Sunday, December 04, 2016

Global Warming, the beach and risk

Barry Ritholz had a blurb on his blog asking people to lay down
a marker by buying coastal property if they thing AGW isn't
a real problem.
Several years ago we bought a condo on the beach in Florida.
I worry about hurricanes, and I've followed weather and hurricanes
since I could read and my father gave me a book on the history of
hurricanes by the corp of Engineers.  (around 1975)  One of things postulated
in that book and by Nash Roberts (famous New Orleans Hurricane guy)
is that hurricanes peak in 30 year cycles.  That cycle is probably related
to the PDO cycle, but meteorologists in the 70's didn't know about the
PDO cycle, Nash would say throughout my childhood that we were in the
low part of the cycle.  Things picked up in the 90's with Andrew, then
were roaring until 2008 and have pretty much stopped for the past 8 years.

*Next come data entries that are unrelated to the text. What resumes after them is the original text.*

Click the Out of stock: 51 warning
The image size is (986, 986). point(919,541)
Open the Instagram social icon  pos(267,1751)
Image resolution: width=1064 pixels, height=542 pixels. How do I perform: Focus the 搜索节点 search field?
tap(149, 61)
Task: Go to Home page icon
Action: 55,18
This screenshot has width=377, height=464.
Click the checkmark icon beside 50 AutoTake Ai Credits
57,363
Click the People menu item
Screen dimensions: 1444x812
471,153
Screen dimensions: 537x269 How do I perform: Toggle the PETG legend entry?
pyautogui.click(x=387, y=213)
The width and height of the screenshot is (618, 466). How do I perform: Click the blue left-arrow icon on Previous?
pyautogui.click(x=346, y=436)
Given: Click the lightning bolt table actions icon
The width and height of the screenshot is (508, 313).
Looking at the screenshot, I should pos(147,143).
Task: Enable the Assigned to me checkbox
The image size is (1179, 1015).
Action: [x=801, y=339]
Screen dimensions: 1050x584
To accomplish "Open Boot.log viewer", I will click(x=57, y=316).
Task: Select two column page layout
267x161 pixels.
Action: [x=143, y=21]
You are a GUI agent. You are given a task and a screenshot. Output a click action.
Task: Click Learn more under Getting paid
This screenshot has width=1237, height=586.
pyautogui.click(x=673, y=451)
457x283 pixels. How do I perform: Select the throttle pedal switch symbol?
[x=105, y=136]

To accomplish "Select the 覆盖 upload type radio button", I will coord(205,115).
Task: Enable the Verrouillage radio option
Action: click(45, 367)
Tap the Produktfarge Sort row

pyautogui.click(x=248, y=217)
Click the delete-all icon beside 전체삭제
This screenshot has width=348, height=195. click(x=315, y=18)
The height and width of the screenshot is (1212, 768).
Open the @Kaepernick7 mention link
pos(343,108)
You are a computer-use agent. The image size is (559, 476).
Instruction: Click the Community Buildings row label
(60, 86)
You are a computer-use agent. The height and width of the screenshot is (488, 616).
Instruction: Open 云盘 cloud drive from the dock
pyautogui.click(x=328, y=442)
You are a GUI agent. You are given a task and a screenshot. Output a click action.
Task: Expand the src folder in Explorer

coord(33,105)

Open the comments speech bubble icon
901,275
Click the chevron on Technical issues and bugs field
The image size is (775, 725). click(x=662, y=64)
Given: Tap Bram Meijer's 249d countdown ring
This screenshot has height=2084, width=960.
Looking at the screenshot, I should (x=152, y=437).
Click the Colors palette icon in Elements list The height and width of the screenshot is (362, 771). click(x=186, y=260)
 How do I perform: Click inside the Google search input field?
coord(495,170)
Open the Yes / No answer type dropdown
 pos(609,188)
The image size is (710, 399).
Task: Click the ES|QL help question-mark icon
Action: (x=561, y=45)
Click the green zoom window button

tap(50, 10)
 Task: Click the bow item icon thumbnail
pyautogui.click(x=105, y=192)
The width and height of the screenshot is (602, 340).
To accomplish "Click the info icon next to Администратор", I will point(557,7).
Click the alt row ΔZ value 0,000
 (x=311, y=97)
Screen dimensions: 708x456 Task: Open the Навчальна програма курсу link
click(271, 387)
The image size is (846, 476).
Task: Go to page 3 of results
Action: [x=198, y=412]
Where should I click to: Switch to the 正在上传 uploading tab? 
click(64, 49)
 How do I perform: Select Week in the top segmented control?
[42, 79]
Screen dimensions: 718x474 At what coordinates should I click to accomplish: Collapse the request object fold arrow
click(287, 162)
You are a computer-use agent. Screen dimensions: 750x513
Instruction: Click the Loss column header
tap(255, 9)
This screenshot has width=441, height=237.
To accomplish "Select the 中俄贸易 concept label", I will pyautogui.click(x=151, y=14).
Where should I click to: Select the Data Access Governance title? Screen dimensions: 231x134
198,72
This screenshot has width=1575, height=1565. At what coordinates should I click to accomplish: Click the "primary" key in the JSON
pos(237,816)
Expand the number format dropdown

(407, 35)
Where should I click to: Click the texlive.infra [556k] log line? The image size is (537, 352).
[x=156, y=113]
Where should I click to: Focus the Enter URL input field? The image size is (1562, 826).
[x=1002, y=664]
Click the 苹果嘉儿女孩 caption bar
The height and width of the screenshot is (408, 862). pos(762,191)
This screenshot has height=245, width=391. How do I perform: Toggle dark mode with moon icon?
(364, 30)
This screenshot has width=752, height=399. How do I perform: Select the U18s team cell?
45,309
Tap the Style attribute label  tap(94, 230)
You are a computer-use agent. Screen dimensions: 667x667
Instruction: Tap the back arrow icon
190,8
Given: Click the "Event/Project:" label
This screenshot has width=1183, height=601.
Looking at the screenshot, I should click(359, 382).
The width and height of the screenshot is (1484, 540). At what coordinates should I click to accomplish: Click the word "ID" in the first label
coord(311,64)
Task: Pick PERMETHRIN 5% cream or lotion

We made a bet that the risk to owning a beach condo for the next 10 years
or so is pretty low due to low hurricane activity.   I also have a side bet with
someone who expects it to flood due to rising sea levels.   I know a little about
geology and know that barrier islands with active beaches should grow
if there is a source of sand and rising sea levels.  The real risk is that the beach
will grow so long that it will be too far to walk back to replenish beers.

The reality is that man has leveed the rivers so that most sediment is transported
too far offshore to be caught in the alongshore current, so beaches are eroding but
are being built up just as fast by the county dredging sand from offshore.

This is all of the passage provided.